Nothing about the discussion was made public on state media except a photo of junta leader Snr-Than Shwe, Secretary-1 Major General Khin Nyunt and Daw Aung San Suu Kyi wearing a pink dress.
Many political observers have suggested that no political issues at all were discussed at the meeting, speculating that the regime, known as the State Law and Order Development Council— which refused to hand over power to Daw Aung San Suu Kyi’s National League for Democracy (NLD) after it won the 1990 general election, and brutally oppressed democracy activists—organized it just for show in response to international pressure.
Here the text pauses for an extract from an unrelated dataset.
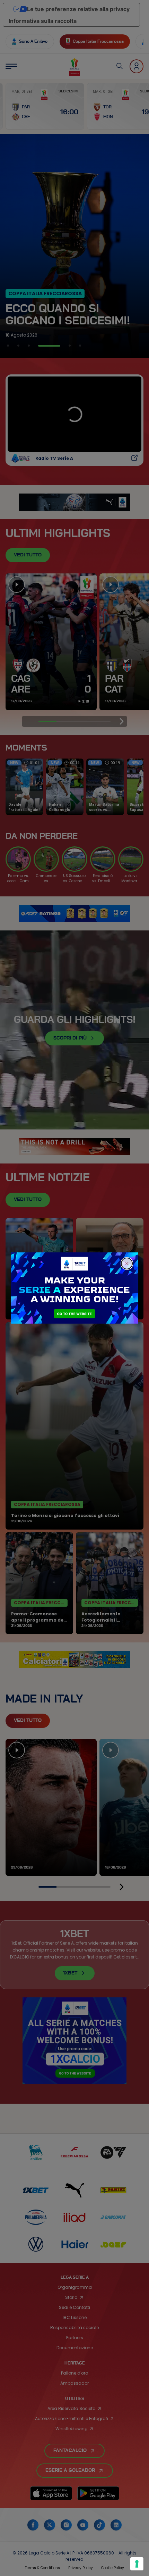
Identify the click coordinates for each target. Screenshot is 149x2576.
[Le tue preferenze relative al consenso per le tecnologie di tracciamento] (136, 2563)
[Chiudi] (126, 1263)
Daw Aung San Suu Kyi, too, has never revealed details of the discussion.
The two met again in 2002. At that meeting, the senior general said nothing about politics, limiting his comments to health and other trivial matters, NLD records show.
In an interview with U Ye Htut, who served as minister of information in the U Thein Sein government, Maj-Gen Khin Nyunt, who was present at both meetings, said Snr-Gen Than Shwe never discussed political issues with Daw Aung San Suu Kyi, only raising matters related to regional development with her. Whenever she started discussing political issues, he would shrewdly change the topic; the meetings were intended simply to reduce international pressure on Myanmar, and the generals never intended to have a genuine political discussion, he said.
After the NLD’s landslide victory in the 2015 general election, retired Snr-Gen Than Shwe and Daw Aung San Suu Kyi met for a third time in Naypyitaw. Neither side, as usual, revealed the topics that were discussed.